Write queue continue to rise

ITzhangqiang · January 3, 2020, 5:28am

One es node write queue continue to rise from about 08:00。But I set thread_pool.write.queue_size: 2000，why this node's write queue more than 2000?
And why queue Sudden rise?I check bulk request not much changed as usual。

HenningAndersen · January 3, 2020, 11:51am

Hi @ITzhangqiang,

first of all, which version of Elasticsearch are you running?

It looks like all indexing halted and is queueing up instead, might be a deadlock. Seeing a jstack output from the node as well as the output of _nodes/stats, _nodes/hot_threads and _tasks should help reveal the cause.

Armin_Braun · January 3, 2020, 12:17pm

Linking your other thread here @ITzhangqiang

I think these two things are connected. As I said there and @HenningAndersen here, we'll need the full jstack output to track down the dead-lock.

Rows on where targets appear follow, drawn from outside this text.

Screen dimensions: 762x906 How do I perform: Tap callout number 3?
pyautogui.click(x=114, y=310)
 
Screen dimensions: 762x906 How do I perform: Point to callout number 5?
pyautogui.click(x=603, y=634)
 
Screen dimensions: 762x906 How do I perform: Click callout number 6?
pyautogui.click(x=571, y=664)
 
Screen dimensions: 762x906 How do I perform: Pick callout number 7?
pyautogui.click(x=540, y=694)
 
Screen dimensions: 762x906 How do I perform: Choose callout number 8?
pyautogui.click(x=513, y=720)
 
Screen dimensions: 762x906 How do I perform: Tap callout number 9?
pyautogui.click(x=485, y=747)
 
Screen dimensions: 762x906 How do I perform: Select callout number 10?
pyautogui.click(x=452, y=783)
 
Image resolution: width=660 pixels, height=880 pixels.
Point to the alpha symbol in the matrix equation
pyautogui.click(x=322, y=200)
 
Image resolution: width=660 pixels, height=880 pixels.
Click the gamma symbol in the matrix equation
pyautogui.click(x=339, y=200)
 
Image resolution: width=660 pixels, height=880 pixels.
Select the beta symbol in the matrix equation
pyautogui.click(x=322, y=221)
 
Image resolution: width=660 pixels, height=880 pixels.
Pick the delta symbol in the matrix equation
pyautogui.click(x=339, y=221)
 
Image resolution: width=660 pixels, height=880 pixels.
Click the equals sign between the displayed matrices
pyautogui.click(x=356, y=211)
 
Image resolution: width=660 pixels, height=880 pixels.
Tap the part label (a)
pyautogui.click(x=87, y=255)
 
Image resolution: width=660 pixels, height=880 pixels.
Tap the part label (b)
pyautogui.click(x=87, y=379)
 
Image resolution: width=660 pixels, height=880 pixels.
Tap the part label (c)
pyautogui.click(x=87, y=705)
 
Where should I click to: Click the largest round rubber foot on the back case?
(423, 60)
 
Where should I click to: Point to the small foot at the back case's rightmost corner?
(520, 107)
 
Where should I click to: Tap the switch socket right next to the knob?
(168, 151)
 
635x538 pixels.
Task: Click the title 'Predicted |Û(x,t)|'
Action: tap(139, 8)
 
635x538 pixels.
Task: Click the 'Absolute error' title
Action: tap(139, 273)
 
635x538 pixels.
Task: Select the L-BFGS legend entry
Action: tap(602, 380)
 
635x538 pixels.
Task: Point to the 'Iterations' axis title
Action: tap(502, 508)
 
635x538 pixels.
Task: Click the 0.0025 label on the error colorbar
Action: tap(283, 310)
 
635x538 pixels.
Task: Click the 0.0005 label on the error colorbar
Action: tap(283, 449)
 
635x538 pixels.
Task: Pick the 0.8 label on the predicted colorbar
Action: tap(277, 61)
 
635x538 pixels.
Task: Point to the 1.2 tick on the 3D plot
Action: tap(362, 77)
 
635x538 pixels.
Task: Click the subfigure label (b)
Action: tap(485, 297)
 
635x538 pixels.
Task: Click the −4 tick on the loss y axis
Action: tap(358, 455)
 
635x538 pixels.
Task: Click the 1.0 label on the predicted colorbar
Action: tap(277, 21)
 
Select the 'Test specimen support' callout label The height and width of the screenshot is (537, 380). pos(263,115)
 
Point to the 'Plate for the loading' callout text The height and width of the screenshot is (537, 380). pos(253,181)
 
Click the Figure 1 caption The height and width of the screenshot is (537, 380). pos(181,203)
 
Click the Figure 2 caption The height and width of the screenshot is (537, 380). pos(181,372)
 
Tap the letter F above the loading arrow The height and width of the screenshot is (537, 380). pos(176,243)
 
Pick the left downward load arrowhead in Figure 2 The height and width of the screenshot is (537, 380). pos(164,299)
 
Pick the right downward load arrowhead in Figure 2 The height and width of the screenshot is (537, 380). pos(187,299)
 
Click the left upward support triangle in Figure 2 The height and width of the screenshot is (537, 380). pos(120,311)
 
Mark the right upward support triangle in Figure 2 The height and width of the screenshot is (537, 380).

ITzhangqiang · January 3, 2020, 3:28pm

Thanks for your reply,
Finally,I upload related documents on github，url：

@Armin_Braun
@HenningAndersen

HenningAndersen · January 3, 2020, 4:40pm

@ITzhangqiang,

did the queuing of write requests resolve itself? I do not see any write requests queuing up in the _nodes/stats output. Which node had the issue?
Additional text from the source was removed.